Trecho fornecido:
────────────────
SÃO PAULO, SP (FOLHAPRESS) – Um estudo publicado na revista PLOS One concluiu que cinco áreas das ciências acumulam mais láureas do Nobel. São elas: física das partículas, biologia celular, física atômica, neurociência e química molecular. O artigo, publicado em 2020, analisou o tema do artigo-chave dos vencedores do prêmio de Medicina, Física e Química entre 1995 até 2017.

Apesar de os cinco domínios representarem 10% de 63 milhões de artigos científicos –a sua maioria publicados entre 1996 e 2016–, eles somam 54% dos prêmios Nobel. Os autores usaram uma classificação que divide a ciência entre 114 domínios, e apenas 36 deles receberam ao menos um Nobel.

Os autores do artigo argumentam que isso pode direcionar os recursos voltados para pesquisa, o que resulta em um ciclo de desigualdade em que as áreas de menor destaque no Nobel recebem menos recursos para pesquisas e conseguem avançar menos.
────────────────
Dados armazenados:
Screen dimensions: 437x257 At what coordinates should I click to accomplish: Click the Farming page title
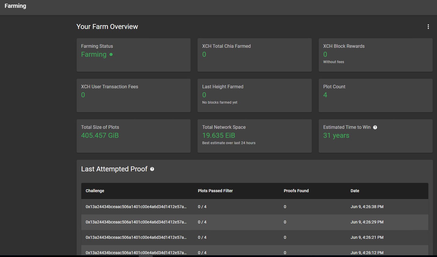(15, 6)
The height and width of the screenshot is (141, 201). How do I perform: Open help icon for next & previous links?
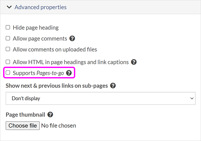pyautogui.click(x=113, y=86)
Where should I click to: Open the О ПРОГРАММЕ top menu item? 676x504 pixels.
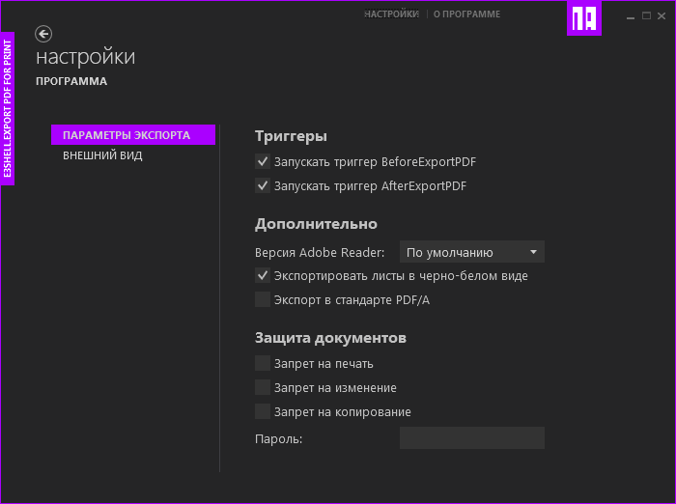(467, 14)
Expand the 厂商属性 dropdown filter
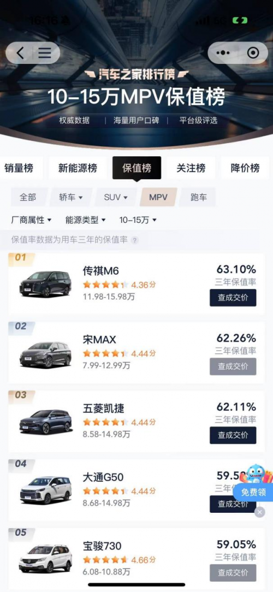 [x=31, y=220]
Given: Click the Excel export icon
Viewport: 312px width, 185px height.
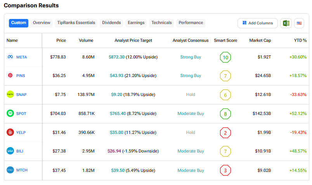Looking at the screenshot, I should [286, 23].
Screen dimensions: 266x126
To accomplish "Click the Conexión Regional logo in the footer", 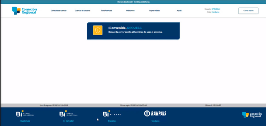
────────────────
Verifique sua compreensão:
1. De acordo com o texto sobre os prêmios Nobel, quantos dos 114 domínios da classificação usada pelos autores receberam ao menos um Nobel?
2. Prossiga com o texto sobre os prêmios Nobel, começando logo depois da última frase apresentada.

Respostas das tarefas:
1. 36 domínios.

2.
A presidente da Sociedade Brasileira para o Progresso da Ciência (SBPC), Francilene Garcia, diz que a falta de premiação voltada à área ambiental -até por não haver um prêmio específico para essa área- fez com que a ciência do clima demorasse a entrar em evidência.

Até que, em 2007, o Painel Intergovernamental sobre Mudanças Climáticas (IPCC) ganhou o Nobel da Paz, em conjunto com Al Gore Jr., por disseminar conhecimentos relacionados às mudanças climáticas. “Isso é que trouxe, digamos assim, o alerta para o mundo, sobretudo para os tomadores de decisão, sobre o que a ciência já vinha trazendo”, afirma Francilene.

A professora Marinês Domingues Cordeiro, do Departamento de Física da Universidade Federal de Santa Catarina, que pesquisa história, filosofia e sociologia da ciência na educação científica, pondera que o alinhamento entre investimentos e áreas privilegiadas pelo Nobel se encaixa melhor em países mais ricos que investem mais em ciência.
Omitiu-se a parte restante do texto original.